WHAT NEEDS TO BE DONE → Which lines in the records below contain the string "report"? Return each such line in full, treating uppercase and lowercase as distinct.

RECORDS PROVIDED →

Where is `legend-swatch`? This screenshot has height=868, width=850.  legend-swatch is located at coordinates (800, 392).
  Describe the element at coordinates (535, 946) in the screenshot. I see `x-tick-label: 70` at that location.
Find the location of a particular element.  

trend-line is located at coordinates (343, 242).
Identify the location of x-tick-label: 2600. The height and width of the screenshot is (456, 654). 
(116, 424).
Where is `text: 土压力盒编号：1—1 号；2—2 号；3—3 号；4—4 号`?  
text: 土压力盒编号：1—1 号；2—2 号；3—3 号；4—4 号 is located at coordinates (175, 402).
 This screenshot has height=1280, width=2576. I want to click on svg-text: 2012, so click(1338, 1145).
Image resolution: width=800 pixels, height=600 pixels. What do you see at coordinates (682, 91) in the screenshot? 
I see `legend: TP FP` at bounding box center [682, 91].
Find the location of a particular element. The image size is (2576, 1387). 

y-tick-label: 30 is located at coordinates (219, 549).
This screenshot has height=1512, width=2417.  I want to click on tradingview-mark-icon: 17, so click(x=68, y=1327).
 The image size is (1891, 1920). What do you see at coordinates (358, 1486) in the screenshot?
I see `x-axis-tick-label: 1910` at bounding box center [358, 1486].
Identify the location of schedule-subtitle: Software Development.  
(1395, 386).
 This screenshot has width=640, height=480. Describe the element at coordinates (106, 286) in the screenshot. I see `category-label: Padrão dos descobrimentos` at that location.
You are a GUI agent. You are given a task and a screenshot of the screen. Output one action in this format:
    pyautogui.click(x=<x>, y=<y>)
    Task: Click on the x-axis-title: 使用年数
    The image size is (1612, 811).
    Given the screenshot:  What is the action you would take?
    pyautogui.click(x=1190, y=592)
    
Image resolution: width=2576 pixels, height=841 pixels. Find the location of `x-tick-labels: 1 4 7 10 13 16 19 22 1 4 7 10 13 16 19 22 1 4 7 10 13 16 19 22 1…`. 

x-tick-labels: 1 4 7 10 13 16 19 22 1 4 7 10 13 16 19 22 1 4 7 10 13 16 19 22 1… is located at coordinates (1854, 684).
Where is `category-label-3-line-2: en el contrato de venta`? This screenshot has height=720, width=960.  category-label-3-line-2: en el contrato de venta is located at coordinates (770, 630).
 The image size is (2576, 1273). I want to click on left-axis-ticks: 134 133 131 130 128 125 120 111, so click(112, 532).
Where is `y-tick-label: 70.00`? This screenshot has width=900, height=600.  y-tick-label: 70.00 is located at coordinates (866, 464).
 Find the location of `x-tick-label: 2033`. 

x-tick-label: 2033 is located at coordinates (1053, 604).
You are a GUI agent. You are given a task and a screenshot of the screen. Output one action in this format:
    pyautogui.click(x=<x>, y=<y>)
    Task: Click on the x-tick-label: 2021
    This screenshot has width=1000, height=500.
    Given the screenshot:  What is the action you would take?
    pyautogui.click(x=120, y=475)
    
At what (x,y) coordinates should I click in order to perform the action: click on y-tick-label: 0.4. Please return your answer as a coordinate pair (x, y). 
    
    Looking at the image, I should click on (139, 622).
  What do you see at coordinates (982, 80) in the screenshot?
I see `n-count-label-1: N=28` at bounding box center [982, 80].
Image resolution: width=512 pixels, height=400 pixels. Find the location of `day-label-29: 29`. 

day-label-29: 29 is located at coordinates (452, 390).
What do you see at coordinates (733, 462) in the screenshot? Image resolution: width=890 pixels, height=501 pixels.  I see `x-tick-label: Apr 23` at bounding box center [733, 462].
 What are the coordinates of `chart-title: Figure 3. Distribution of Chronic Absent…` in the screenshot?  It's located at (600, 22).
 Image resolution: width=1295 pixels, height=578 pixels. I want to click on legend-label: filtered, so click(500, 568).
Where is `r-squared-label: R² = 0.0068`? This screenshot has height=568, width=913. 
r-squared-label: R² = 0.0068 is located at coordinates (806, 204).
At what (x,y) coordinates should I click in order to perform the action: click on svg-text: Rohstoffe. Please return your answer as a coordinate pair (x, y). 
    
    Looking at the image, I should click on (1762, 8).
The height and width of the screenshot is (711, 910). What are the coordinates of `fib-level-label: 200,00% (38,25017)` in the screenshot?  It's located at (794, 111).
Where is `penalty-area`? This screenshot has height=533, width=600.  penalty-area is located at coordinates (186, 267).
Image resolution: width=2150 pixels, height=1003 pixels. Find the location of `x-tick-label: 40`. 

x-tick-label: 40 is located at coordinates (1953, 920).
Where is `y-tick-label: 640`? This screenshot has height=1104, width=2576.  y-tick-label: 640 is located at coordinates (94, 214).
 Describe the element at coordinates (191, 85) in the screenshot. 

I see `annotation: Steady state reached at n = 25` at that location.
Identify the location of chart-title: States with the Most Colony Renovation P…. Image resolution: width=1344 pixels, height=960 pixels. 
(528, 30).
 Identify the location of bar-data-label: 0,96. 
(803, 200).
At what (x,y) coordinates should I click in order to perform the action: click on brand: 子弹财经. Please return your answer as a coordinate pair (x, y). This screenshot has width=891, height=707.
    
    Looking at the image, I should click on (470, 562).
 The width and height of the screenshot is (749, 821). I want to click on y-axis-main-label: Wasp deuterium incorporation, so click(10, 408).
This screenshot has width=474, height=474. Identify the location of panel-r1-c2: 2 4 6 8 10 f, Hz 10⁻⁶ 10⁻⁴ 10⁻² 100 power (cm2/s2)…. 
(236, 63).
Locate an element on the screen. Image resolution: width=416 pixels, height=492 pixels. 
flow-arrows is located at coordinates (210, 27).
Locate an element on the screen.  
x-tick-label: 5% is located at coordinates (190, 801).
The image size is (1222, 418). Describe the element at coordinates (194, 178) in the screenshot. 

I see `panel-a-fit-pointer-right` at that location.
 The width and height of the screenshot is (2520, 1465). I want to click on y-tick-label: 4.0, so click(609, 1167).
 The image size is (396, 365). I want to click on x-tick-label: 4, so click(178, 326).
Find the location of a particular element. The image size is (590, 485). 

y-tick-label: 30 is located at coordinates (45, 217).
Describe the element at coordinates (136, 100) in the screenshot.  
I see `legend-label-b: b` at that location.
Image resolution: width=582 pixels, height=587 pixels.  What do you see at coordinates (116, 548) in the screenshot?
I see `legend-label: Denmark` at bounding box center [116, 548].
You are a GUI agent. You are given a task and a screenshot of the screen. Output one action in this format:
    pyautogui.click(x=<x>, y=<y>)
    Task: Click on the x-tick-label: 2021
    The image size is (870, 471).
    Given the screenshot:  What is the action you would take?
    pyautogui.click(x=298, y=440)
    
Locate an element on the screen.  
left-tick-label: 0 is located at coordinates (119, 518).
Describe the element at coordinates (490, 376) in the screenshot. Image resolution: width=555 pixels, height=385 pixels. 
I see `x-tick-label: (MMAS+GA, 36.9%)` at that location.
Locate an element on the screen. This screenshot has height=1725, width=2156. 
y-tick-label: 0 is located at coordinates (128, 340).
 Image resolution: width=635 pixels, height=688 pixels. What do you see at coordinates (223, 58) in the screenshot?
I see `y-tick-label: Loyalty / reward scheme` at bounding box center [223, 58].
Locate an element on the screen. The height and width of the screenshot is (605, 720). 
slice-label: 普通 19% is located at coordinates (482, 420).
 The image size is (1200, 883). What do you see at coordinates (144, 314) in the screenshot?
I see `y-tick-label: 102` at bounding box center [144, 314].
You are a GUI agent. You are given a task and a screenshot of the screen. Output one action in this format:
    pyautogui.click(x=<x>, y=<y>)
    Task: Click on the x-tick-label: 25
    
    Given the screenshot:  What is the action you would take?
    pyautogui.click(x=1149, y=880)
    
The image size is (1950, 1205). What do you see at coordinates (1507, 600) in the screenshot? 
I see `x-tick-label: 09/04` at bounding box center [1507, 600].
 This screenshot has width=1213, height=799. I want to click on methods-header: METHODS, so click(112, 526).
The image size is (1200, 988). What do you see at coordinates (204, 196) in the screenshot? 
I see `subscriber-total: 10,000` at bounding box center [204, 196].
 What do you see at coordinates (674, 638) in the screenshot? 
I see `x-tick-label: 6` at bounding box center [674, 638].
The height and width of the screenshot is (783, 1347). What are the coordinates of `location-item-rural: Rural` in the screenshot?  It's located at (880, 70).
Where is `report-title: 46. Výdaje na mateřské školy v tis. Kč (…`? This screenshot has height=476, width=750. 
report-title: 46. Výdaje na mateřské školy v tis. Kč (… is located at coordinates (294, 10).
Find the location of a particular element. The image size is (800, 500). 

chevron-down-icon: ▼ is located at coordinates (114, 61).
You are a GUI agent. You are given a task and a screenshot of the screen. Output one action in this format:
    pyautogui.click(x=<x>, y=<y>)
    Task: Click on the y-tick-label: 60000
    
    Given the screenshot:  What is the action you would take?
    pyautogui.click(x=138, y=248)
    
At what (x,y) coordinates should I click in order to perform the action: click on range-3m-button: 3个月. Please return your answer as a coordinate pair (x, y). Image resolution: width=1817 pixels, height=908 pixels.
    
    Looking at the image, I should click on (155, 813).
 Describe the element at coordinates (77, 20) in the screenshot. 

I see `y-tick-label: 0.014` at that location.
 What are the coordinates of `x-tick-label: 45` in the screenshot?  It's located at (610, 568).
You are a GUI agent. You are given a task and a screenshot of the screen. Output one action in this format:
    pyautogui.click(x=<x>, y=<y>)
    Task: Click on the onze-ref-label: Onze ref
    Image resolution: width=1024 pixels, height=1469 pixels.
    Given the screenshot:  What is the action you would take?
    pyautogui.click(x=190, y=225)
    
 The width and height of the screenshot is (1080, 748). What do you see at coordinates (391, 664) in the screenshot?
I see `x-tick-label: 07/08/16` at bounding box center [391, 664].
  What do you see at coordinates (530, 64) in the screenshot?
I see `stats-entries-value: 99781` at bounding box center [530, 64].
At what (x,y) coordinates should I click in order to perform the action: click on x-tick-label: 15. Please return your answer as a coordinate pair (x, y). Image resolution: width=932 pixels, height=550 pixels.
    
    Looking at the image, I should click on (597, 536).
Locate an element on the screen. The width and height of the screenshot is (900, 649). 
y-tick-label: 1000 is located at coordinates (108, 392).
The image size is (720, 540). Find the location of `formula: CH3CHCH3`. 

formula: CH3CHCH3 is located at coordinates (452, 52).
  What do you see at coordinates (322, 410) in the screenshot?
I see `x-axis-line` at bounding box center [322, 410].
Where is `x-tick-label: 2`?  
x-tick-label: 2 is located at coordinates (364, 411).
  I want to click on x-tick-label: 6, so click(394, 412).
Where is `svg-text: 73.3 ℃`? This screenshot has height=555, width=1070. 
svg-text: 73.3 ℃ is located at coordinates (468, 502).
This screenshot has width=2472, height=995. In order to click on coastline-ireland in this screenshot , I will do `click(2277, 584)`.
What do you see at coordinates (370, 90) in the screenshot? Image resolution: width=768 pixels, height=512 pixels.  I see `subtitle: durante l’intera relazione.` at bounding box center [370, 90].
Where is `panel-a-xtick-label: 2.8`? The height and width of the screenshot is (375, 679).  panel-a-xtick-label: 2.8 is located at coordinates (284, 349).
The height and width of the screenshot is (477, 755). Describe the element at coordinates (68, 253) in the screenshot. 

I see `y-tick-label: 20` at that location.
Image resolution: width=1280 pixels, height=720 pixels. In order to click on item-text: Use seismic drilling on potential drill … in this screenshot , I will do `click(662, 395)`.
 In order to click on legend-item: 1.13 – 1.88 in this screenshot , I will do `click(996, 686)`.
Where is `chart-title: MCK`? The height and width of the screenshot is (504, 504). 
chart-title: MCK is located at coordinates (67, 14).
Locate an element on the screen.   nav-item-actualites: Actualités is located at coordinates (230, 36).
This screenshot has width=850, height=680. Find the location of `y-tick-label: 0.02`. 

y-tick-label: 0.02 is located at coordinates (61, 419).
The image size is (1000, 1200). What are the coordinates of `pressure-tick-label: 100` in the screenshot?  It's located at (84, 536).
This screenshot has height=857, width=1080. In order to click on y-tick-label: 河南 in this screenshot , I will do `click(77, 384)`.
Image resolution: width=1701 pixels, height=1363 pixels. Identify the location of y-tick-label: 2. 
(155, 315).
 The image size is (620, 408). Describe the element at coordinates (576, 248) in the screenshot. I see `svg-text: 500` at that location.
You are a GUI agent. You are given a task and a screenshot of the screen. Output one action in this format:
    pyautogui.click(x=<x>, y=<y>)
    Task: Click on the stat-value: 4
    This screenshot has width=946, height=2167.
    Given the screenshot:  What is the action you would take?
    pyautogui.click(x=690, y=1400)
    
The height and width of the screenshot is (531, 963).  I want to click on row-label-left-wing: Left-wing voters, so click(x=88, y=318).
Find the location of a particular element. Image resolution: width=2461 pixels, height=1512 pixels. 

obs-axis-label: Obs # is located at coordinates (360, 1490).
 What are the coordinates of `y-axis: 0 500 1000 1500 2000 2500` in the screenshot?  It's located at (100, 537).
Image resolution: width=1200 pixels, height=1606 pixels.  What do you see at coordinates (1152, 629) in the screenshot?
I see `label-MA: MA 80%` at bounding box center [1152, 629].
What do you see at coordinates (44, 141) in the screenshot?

YOUR RESPONSE →
Where is `report-title: 46. Výdaje na mateřské školy v tis. Kč (…`? This screenshot has height=476, width=750. 
report-title: 46. Výdaje na mateřské školy v tis. Kč (… is located at coordinates (294, 10).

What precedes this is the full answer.